━━━━━ Texto extraído
La enseñanza de inglés es un rubro muy importante en la economía británica, pero a nadie se le ocurre decirles a los anglohablantes qué palabras «existen» ni cómo deben hablar. Se ha dicho que ese papel lo cumplen los buenos diccionarios y las buenas gramáticas; no es que el Diccionario de la Real Academia Española sea un pésimo diccionario: apenas es demasiado pobre e incompleto para las ínfulas y la fanfarria con que es presentado y para el dinero que se invierte en generar tan magros resultados. Todos los que trabajamos con el idioma sabemos que los productos de la RAE no llegan a los tobillos de un Oxford o de un Merriam Webster, pero es lo que tenemos.
━━━━━━━━━━
Consignas del ejercicio:
**A.** ¿Concuerdan con el texto sobre el diccionario de la RAE estas afirmaciones? Responde sí o no a cada una y cita de forma literal las palabras del texto que lo deciden. (i) El texto califica de pésimo el diccionario de la Real Academia Española. (ii) Según el texto, la enseñanza de inglés es un rubro importante en la economía británica. (iii) El texto sostiene que los productos de la RAE superan a un Oxford o a un Merriam Webster.
**B.** ¿Cómo resumirías en dos oraciones el texto sobre el diccionario de la RAE?
**C.** ¿Podrías prolongar el texto sobre el diccionario de la RAE a partir de su última oración?
━━━━━ Datos de origen
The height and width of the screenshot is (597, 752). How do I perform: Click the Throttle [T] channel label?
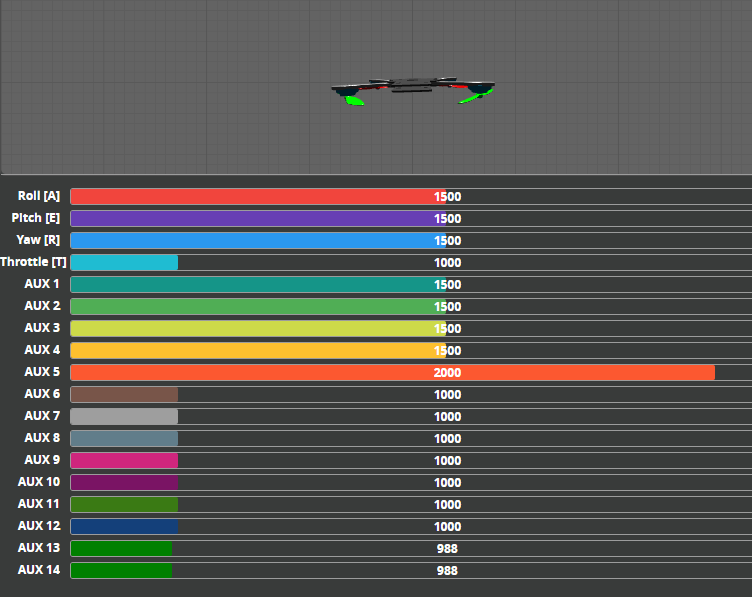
━━━━━━━━━━
Respuestas numeradas:
**A.**
(i) No: «no es que el Diccionario de la Real Academia Española sea un pésimo diccionario».
(ii) Sí: «La enseñanza de inglés es un rubro muy importante en la economía británica».
(iii) No: «los productos de la RAE no llegan a los tobillos de un Oxford o de un Merriam Webster».

**B.** Aunque la enseñanza de inglés es un rubro muy importante en la economía británica, a nadie se le ocurre decirles a los anglohablantes qué palabras existen ni cómo deben hablar. El diccionario de la RAE no es pésimo, pero sí demasiado pobre e incompleto para las ínfulas con que se presenta y el dinero que se invierte, y sus productos quedan muy por debajo de un Oxford o un Merriam Webster.

**C.**
No conozco mucho sobre los congresos de la lengua, sólo estuve en el de Valladolid por razones de trabajo y me pareció (tal vez no tanto en aquel momento, pero sí hoy) una rimbombante exposición mediática armada con el fin de impulsar la venta de productos. Eso no está mal, las exposiciones comerciales tienen esa finalidad y nadie las critica. Lo que ya no me parece tan bien es que entidades públicas se atribuyan una autoridad que no tienen, para justificar la exclusividad –para sí o para terceros– en la venta de determinados productos editoriales y servicios de consultoría. Y que académicos de un mérito indiscutible se presten a esa fiesta de los dueños del dinero. No lo hacen por mal; creen que tienen ese derecho porque también a ellos se les imbuyó muy tempranamente la noción de que los académicos son los guardianes de la lengua, no se sabe contra qué enemigo.
A ningún profesor estadounidense se le ocurriría decirle a un alumno: «No digas papaya, que es un hispanismo, di paw-paw, que es la forma nuestra». Pero los hispanohablantes nos ponemos la armadura y allá vamos con nuestra triste figura.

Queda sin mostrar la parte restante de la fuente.